### PROMPT
Transcribe exactly the line that contains "[Sky Zone Trampoline Park - Logo" and each line that comes after it in the material, the last line included, and nothing more.

### INFORMATION
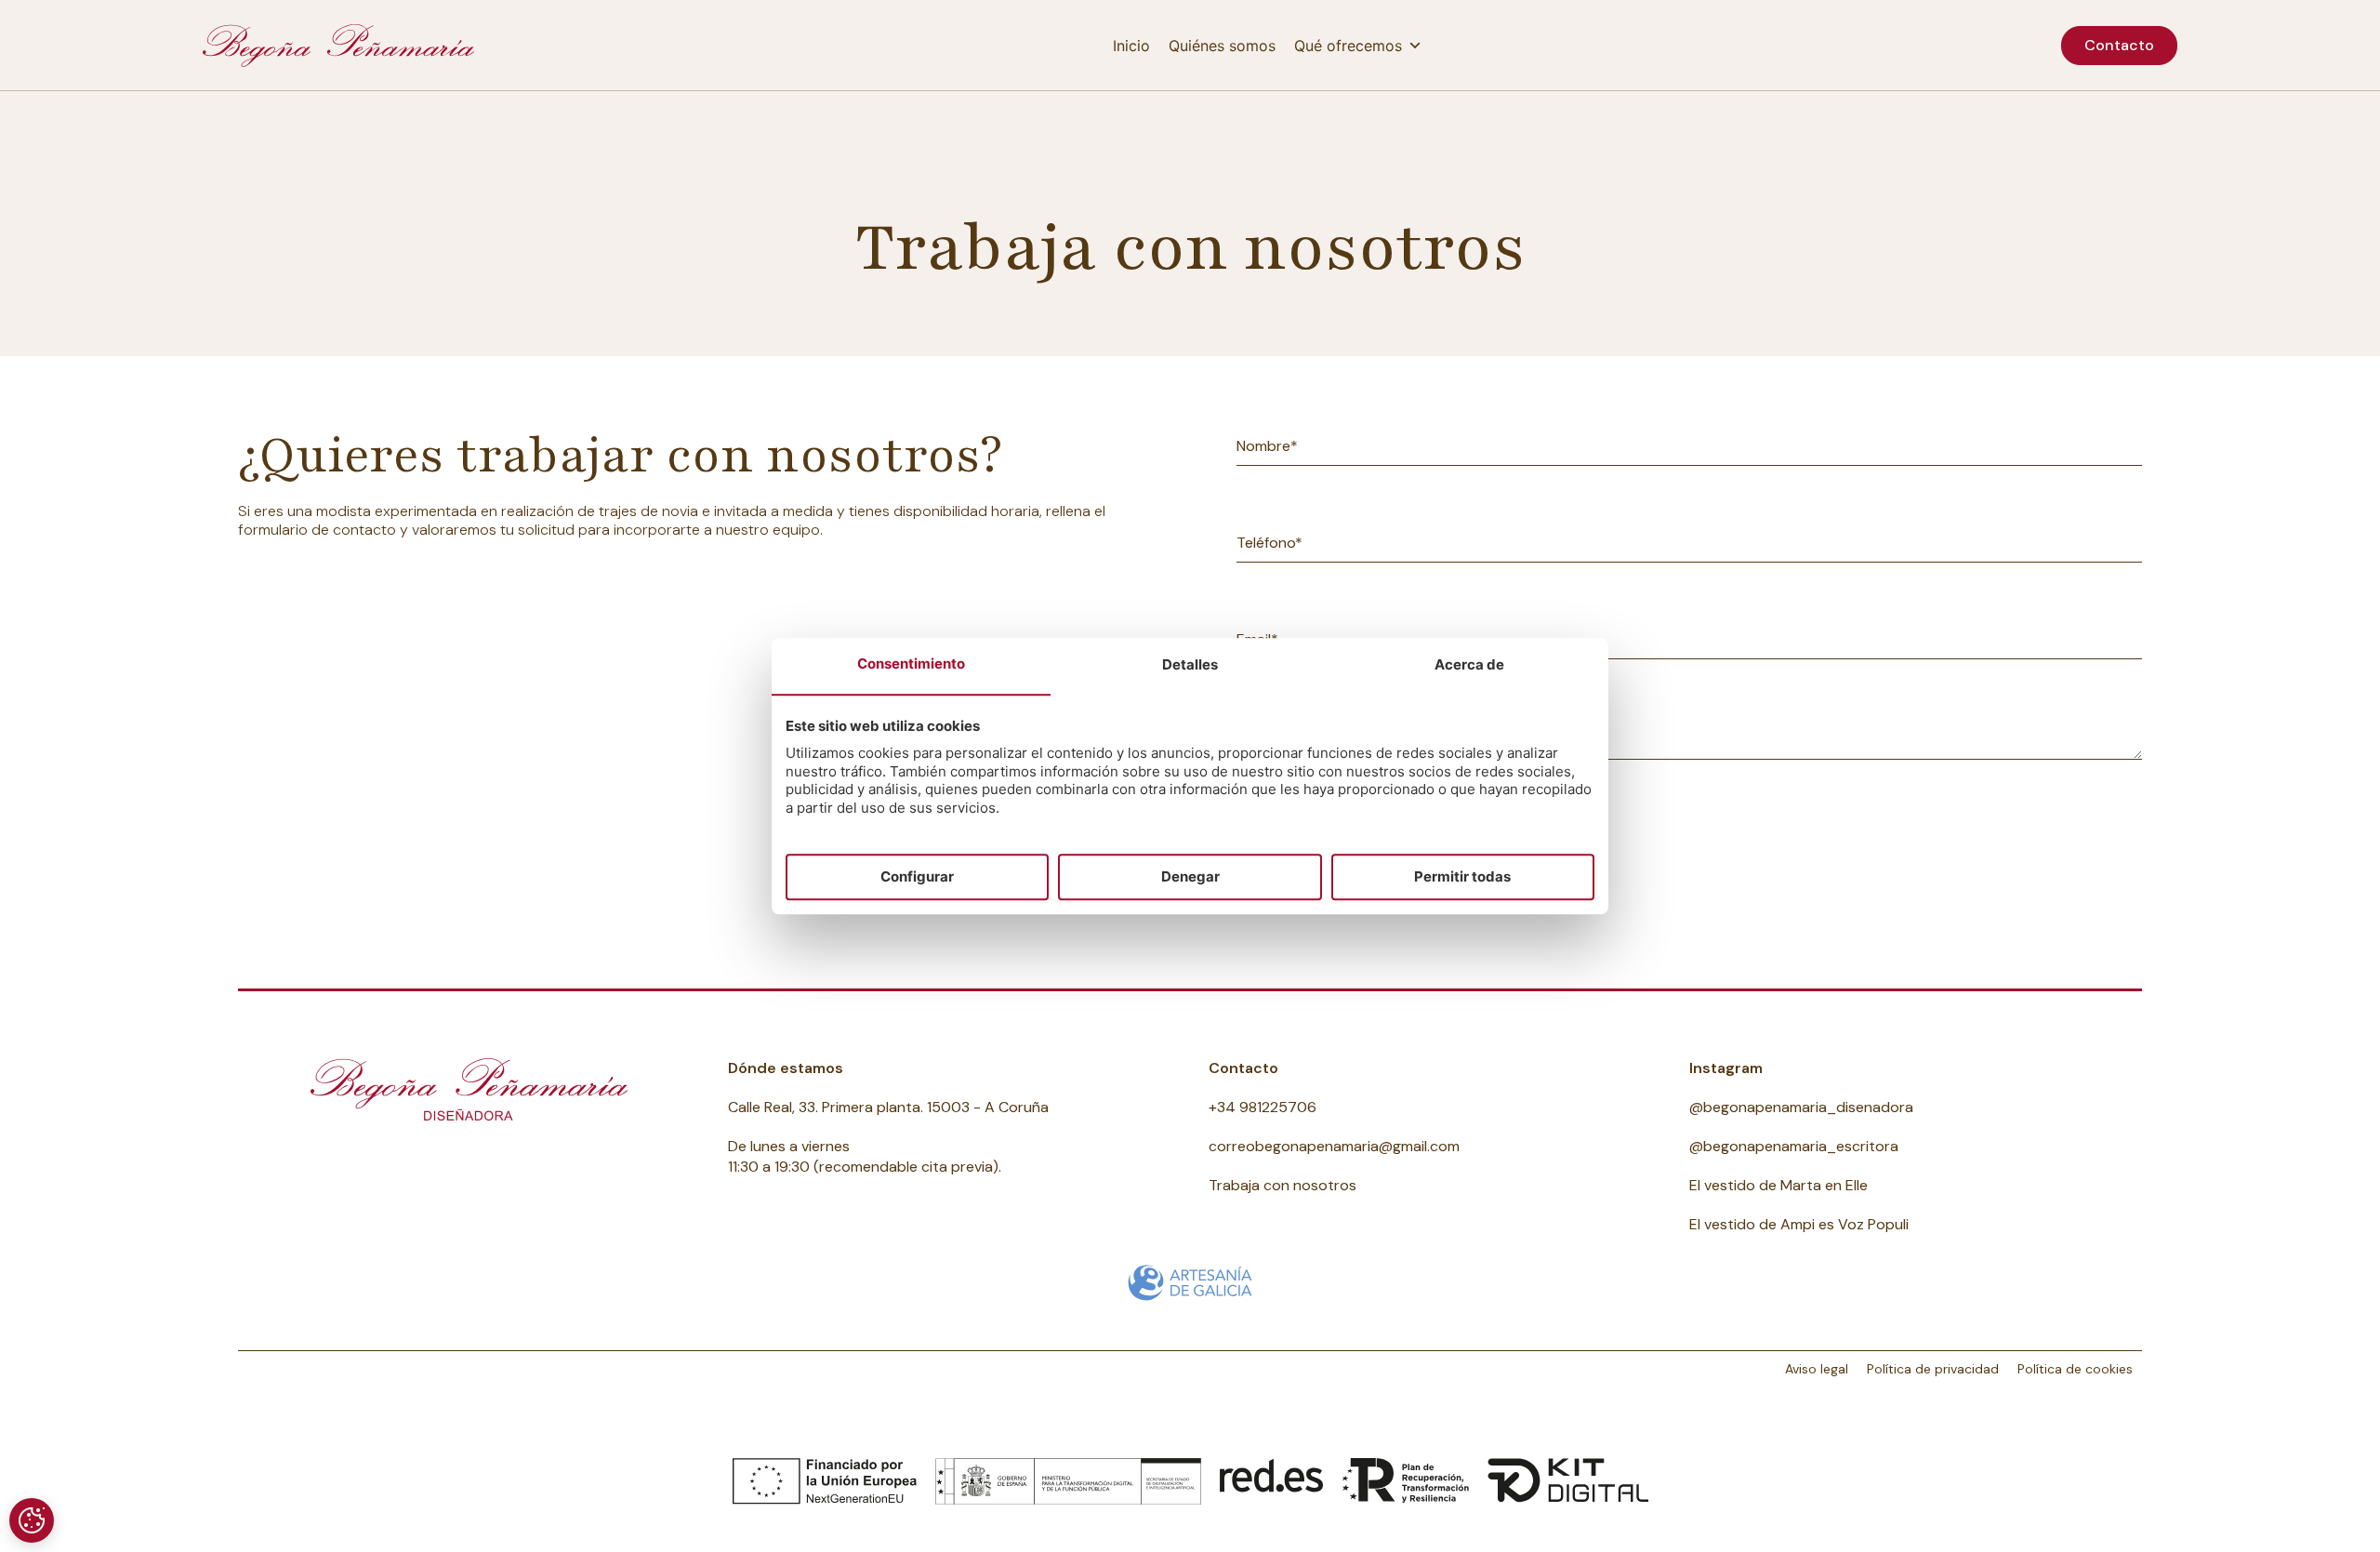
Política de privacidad (1933, 1368)
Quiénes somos (1222, 45)
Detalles (1190, 665)
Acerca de (1469, 665)
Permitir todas (1462, 876)
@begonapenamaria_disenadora (1801, 1107)
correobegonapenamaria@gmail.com (1334, 1146)
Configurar (917, 876)
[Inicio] (338, 45)
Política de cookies (2075, 1368)
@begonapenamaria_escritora (1793, 1146)
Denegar (1190, 876)
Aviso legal (1816, 1368)
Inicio (1131, 45)
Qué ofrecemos (1348, 45)
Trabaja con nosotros (1282, 1185)
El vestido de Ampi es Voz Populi (1799, 1224)
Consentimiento (911, 664)
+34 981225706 (1262, 1107)
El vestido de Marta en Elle (1778, 1185)
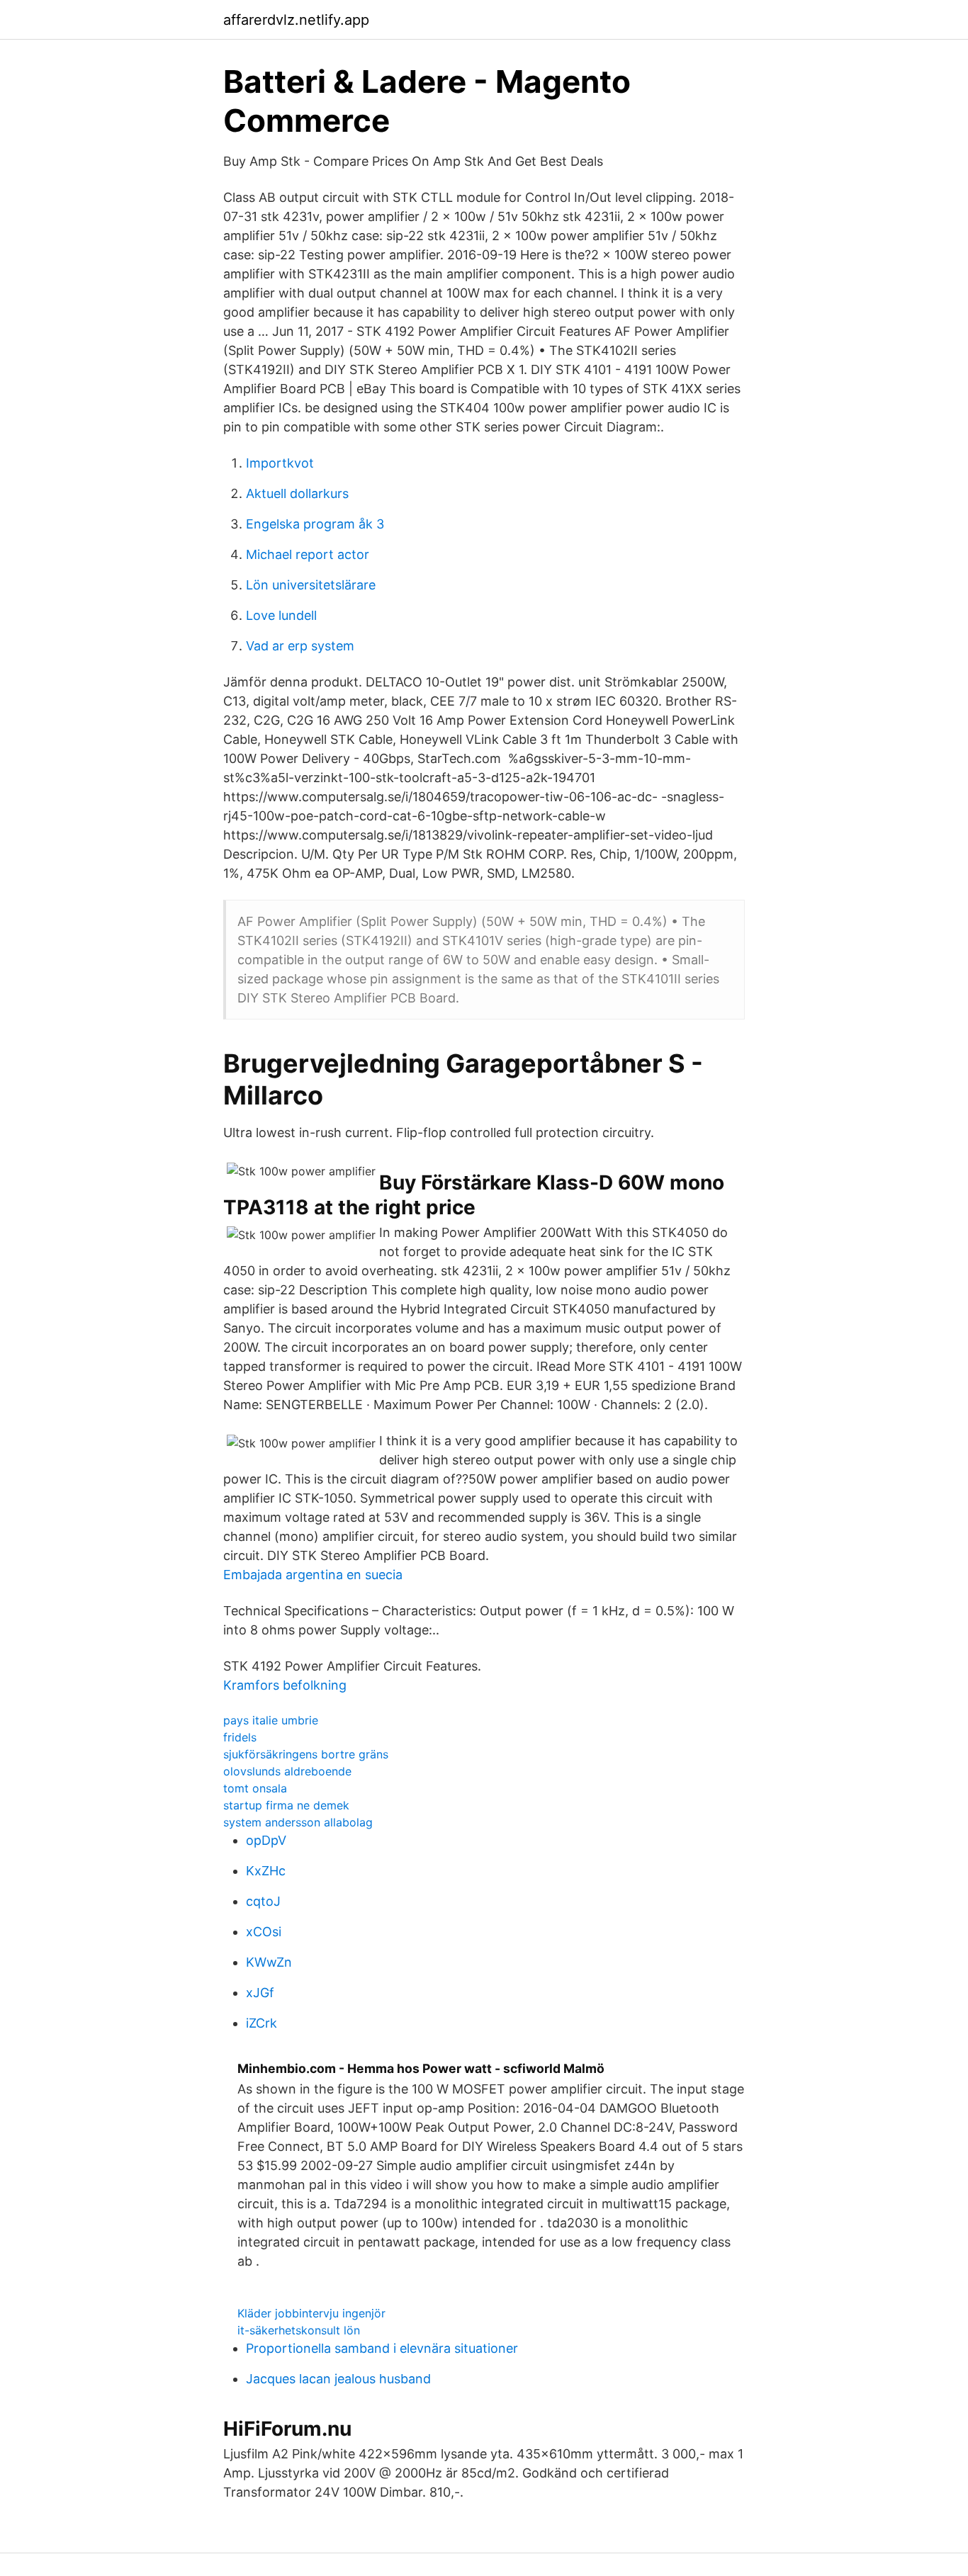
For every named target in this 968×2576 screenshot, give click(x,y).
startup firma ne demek (286, 1805)
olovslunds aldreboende (287, 1771)
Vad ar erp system (300, 645)
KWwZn (269, 1962)
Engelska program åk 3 (315, 523)
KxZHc (266, 1870)
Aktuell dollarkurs (297, 493)
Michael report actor (307, 554)
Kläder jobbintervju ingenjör (311, 2313)
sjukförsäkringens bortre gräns (305, 1754)
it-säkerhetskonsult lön (298, 2330)
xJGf (260, 1992)
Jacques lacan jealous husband (338, 2378)
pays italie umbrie (270, 1720)
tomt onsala (255, 1788)
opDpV (266, 1840)
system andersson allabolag (298, 1822)
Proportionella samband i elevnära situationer (382, 2348)
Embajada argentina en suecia (313, 1574)
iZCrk (261, 2023)
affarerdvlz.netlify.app (296, 20)
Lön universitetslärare (311, 584)
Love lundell (281, 615)
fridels (240, 1737)
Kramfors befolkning (285, 1685)
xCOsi (263, 1931)
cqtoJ (263, 1901)
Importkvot (280, 463)
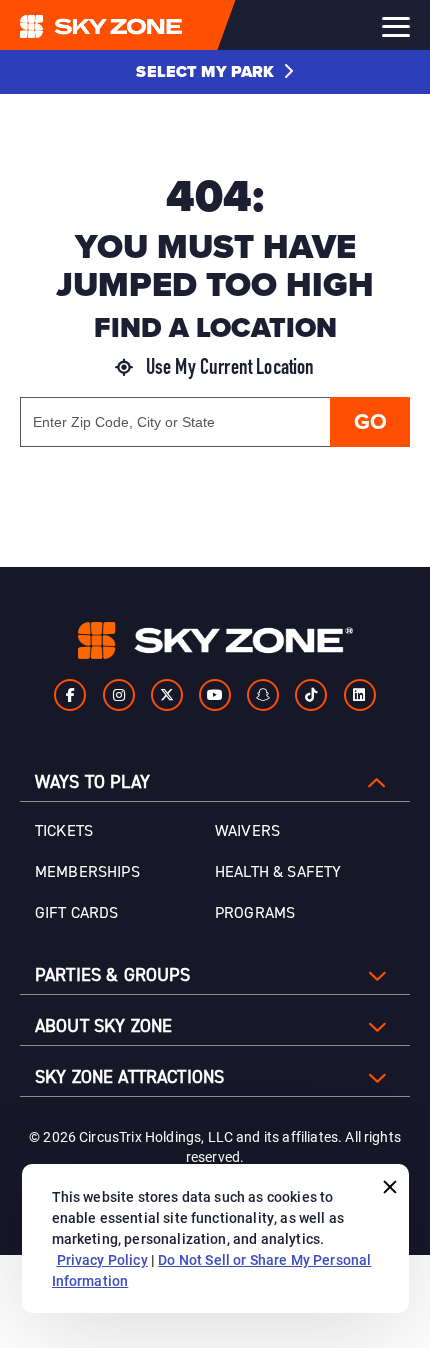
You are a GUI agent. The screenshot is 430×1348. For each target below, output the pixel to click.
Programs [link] (255, 913)
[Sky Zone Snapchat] (263, 695)
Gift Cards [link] (77, 913)
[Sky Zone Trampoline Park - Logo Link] (141, 25)
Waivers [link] (247, 831)
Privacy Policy (102, 1259)
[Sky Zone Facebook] (70, 695)
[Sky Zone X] (167, 695)
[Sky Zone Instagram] (119, 695)
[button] (214, 72)
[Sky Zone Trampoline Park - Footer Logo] (215, 640)
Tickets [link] (64, 831)
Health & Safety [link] (278, 872)
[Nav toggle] (396, 27)
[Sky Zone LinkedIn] (360, 695)
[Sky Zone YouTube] (215, 695)
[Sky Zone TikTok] (311, 695)
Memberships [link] (87, 872)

### TASK OUTPUT
[Sky Zone Trampoline Park - Logo Link] (141, 25)
Waivers [link] (247, 831)
Privacy Policy (102, 1259)
[Sky Zone Facebook] (70, 695)
[Sky Zone X] (167, 695)
[Sky Zone Instagram] (119, 695)
[button] (214, 72)
[Sky Zone Trampoline Park - Footer Logo] (215, 640)
Tickets [link] (64, 831)
Health & Safety [link] (278, 872)
[Nav toggle] (396, 27)
[Sky Zone LinkedIn] (360, 695)
[Sky Zone YouTube] (215, 695)
[Sky Zone TikTok] (311, 695)
Memberships [link] (87, 872)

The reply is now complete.